Written problem:
Please answer these questions from the Blue Album passage, one per line:
1. What is the album's listed length?
2. Which label is given for the album?
3. Which single does the album include?

Document passage:
· · · · · · ·

Studio album by Orbital
- Released: 21 June 2004
- Genre: Techno, ambient techno, acid house
- Length: 52:01
- Label: Orbital Music ATO (US)
- Producer: Paul and Phil Hartnoll

Orbital chronology
| Octane (OST) (2003) | Blue Album (2004) | Halcyon (Best Of) (2005) |

= Blue Album (Orbital album) =

The Blue Album (released 21 June 2004) is the seventh studio album from the British electronica duo Orbital. It includes their single "One Perfect Sunrise". The album was released on CD and LP formats. Orbital announced that this would be their "final" album at the time, but subsequently reunited and recorded new music from 2009 onwards.

· · · · · · ·

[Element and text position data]
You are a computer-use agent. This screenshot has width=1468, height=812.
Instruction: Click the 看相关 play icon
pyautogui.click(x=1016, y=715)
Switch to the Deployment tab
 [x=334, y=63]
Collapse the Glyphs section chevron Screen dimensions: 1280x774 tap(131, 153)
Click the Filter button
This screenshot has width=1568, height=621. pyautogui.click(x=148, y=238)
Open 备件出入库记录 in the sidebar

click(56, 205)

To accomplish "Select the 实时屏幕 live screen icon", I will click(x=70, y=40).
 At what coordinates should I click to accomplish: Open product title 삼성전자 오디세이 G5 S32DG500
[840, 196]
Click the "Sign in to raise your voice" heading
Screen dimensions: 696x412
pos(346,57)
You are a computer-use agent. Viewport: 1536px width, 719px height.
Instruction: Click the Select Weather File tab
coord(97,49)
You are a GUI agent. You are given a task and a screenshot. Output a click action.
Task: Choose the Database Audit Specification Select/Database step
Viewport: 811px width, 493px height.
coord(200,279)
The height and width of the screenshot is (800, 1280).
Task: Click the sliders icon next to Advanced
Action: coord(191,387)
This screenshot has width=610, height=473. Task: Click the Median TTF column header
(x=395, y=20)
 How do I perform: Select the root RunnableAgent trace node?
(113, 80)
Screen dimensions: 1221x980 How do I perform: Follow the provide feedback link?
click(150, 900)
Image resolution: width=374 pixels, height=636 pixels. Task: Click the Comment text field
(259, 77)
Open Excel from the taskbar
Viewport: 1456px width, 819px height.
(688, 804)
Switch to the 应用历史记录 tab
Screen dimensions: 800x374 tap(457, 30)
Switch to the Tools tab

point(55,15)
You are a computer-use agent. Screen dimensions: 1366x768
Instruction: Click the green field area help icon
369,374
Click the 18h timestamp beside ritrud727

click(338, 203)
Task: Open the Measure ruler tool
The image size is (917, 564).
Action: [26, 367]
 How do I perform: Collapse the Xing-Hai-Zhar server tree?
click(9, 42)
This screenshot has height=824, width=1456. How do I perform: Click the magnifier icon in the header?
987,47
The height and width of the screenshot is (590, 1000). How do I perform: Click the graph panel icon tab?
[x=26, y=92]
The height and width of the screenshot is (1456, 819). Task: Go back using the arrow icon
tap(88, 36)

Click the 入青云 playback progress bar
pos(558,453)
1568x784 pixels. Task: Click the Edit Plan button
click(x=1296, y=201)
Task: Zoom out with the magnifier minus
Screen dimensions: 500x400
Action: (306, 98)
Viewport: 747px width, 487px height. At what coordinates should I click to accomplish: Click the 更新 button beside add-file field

· · · · · · ·

Correct result:
1. 52:01
2. Orbital Music ATO (US)
3. "One Perfect Sunrise"